From the moment Castro came to power, the U.S. began plotting to get rid of him. There were numerous clandestine attempts to do away with the Cuban leader -- many of them bordering on the loony. The most costly attempt, both in lives lost and political capital squandered, was the humiliating 1961 CIA-backed invasion of Cuba's Bay of Pigs. Preparation for the mission began in March 1960 under President Eisenhower, who ordered CIA Director Allen Dulles to begin training Cuban exiles for a planned invasion of Cuba. Eisenhower left office the next year with a warning to his successor, John F. Kennedy, that "the United States cannot allow the Castro government to continue to exist in Cuba."

Kennedy agreed and was keen to displace Castro, but he strongly favored covert action over direct intervention. In the spring of 1961, he signed off on a secret CIA plan for an exile force to invade Cuba from its southern shore at Bahia de los Cochinos -- the Bay of Pigs.

Almost every element of the planning and execution of the operation guaranteed its failure, beginning with its grievous underestimation of the depth of popular support behind the Cuban revolution and the preparedness of Castro. Some within the administration and Pentagon had entertained grave misgivings about the plan based on internal analyses, but they hoped the military would be summoned to the rescue if the attack foundered.

It was not to be. A force of 1,300 Cuban exiles stormed the beach on the morning of April 17. They were quickly vanquished by a large and well-organized Cuban force. When the smoke had cleared, more than 100 members of the U.S.-backed force were dead. The rest surrendered and were taken captive. No U.S. military force came to the rescue.

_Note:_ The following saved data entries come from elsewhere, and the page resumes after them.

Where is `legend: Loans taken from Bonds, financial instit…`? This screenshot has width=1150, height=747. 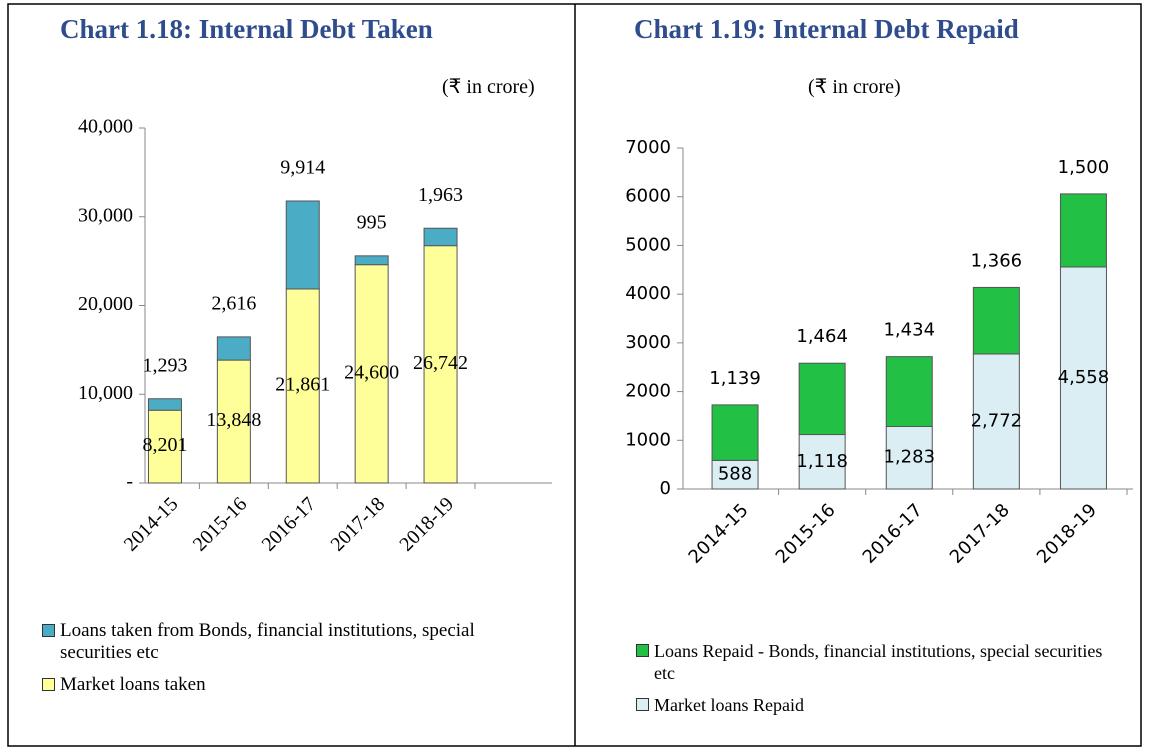 legend: Loans taken from Bonds, financial instit… is located at coordinates (292, 660).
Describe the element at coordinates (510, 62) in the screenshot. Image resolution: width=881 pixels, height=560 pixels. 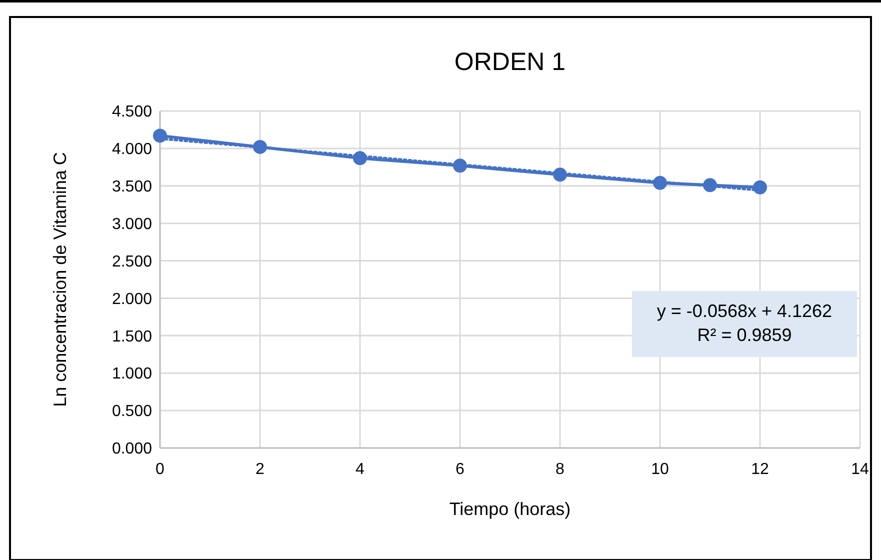
I see `chart-title: ORDEN 1` at that location.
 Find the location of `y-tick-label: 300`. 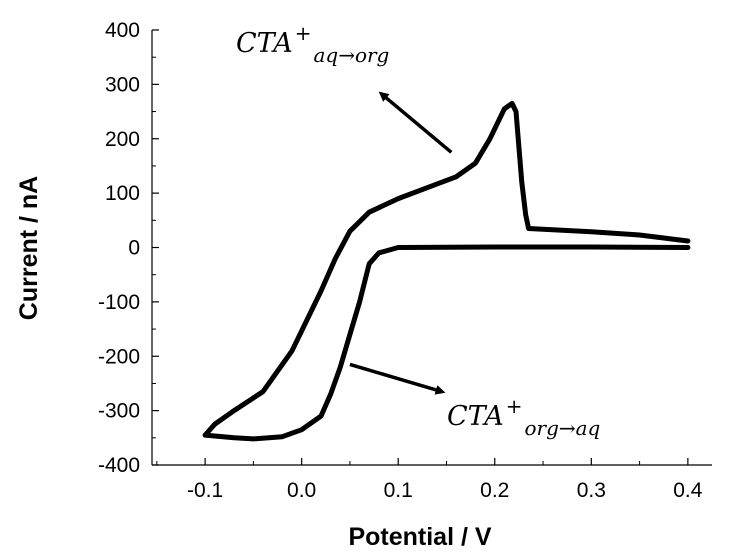

y-tick-label: 300 is located at coordinates (122, 84).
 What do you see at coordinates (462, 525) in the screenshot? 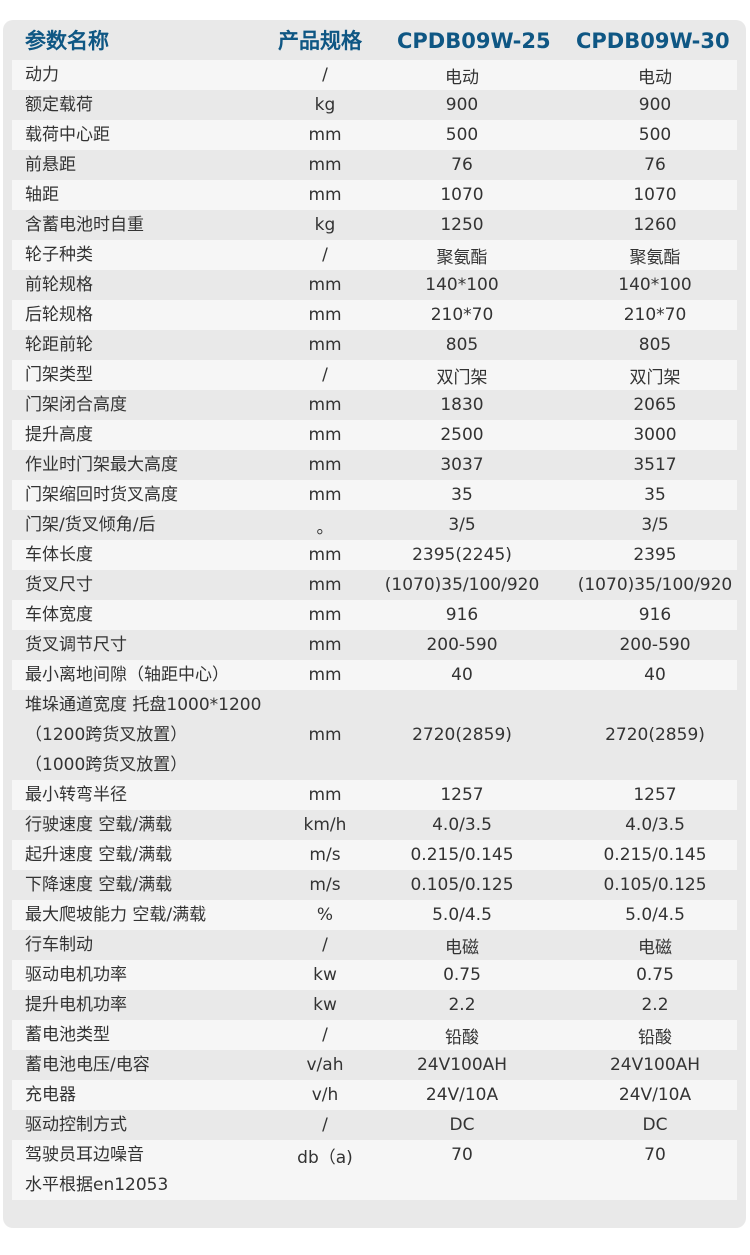
I see `value-model-a: 3/5` at bounding box center [462, 525].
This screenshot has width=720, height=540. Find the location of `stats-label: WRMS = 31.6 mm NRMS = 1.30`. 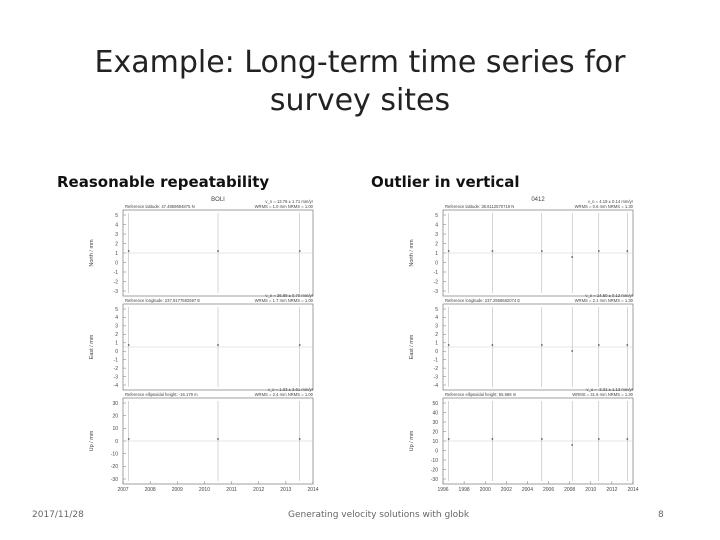

stats-label: WRMS = 31.6 mm NRMS = 1.30 is located at coordinates (602, 394).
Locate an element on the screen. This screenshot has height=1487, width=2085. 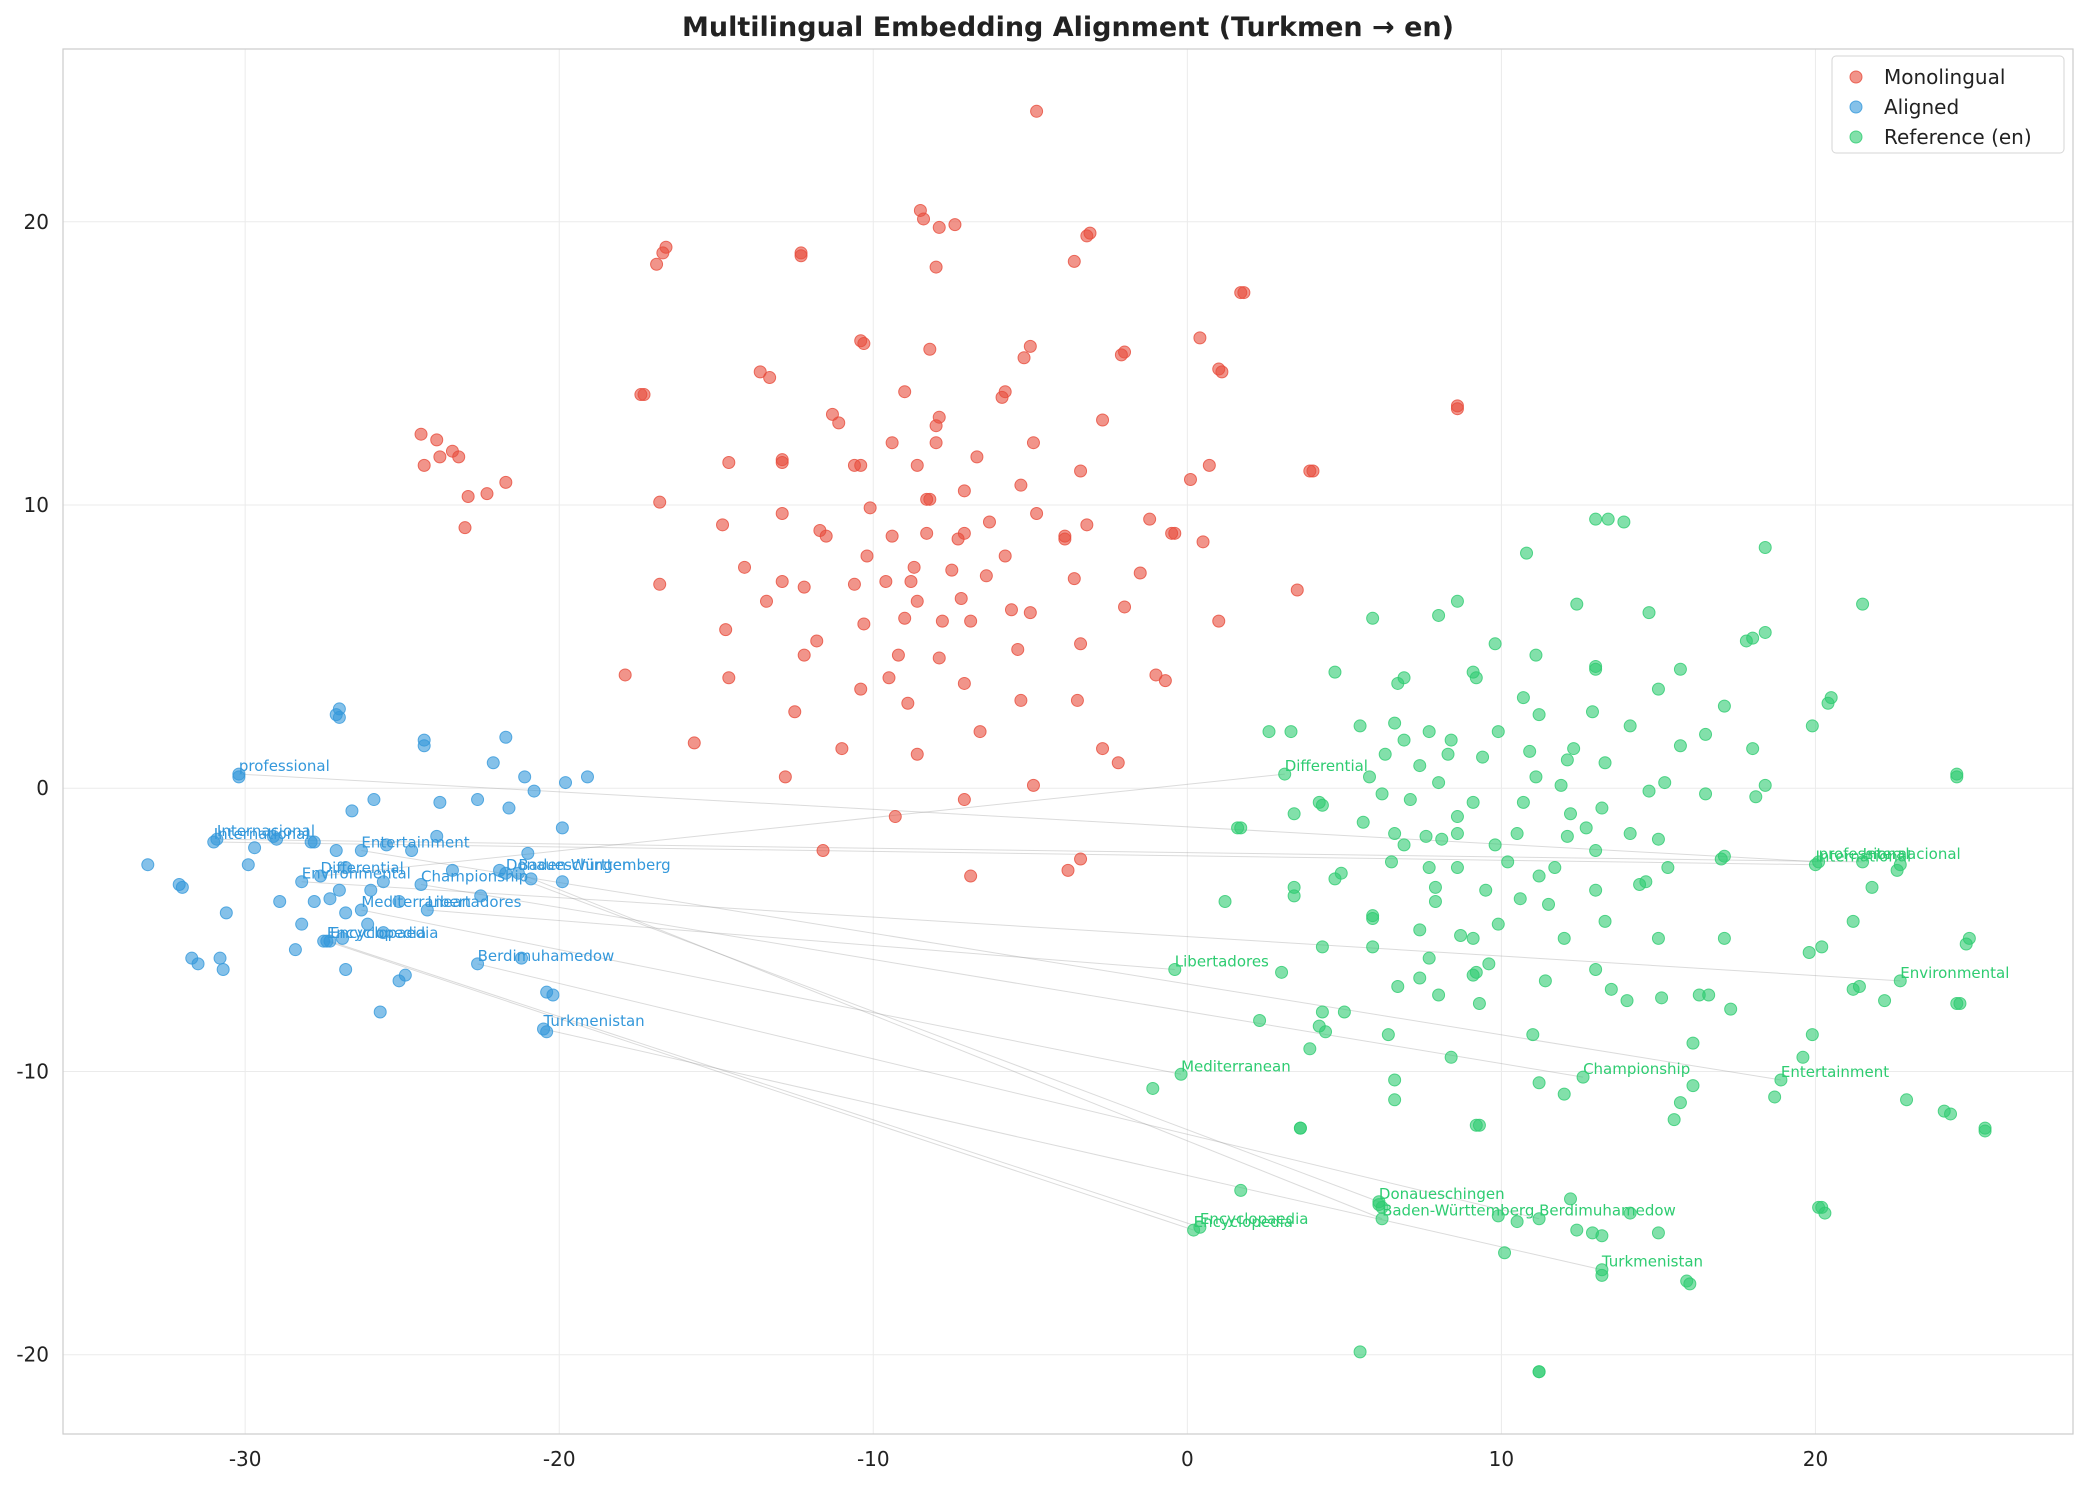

It turned out that Kennedy had meant what he said: There would be no overt U.S. action.

America's defeat to Castro's forces on the shores of southern Cuba conferred an international celebrity on the Cuban strongman: He was David, successfully vanquishing the Ugly American Goliath. The debacle, in the opinion of many historians, also led to the Cuban missile crisis.

Seeking to neutralize his northern neighbor, Castro began an all-out seduction of his Soviet allies, convincing Premier Nikita Khrushchev that serious firepower was needed to deter another U.S. invasion. In 1962, the Soviet Union surreptitiously installed intermediate-range nuclear missiles in the western province of Pinar del Rio.

On learning of the action, Kennedy moved quickly, ordering a naval quarantine of Cuba to intercept Soviet ships before the missiles could be made battle-ready. On Oct. 22, based on CIA reports that the Soviet Union was constructing sites for intermediate-range nuclear missiles in Cuba, the U.S. evacuated all nonessential personnel from the U.S. naval base at Guantanamo Bay. At 7 p.m., Kennedy addressed the country on national television, revealing that there were nuclear missile sites in Cuba.

With the two superpowers poised on a nuclear precipice, negotiations took on an urgent intensity. On Oct. 26, in a secret communication, Khrushchev agreed not to break the U.S. blockade and offered to withdraw Soviet missiles from Cuba if the United States pledged not to invade Cuba and agreed to remove its Jupiter missiles from Turkey.

But while the two statesmen were negotiating, Castro, with characteristic hubris and belligerence, had other ideas. A day after Khrushchev and Kennedy began brokering an agreement, Cuba shot down a U.S. surveillance plane. According to Carlos Franqui, a Castro biographer and former confidante, it was Castro himself who impulsively activated the missile that shot down the American U-2 spy plane, killing its pilot, U.S. Air Force Major Rudolf Anderson. Then Castro reportedly turned, faced his stupefied Russian advisors and said, "Well, now we'll see if there's war or not."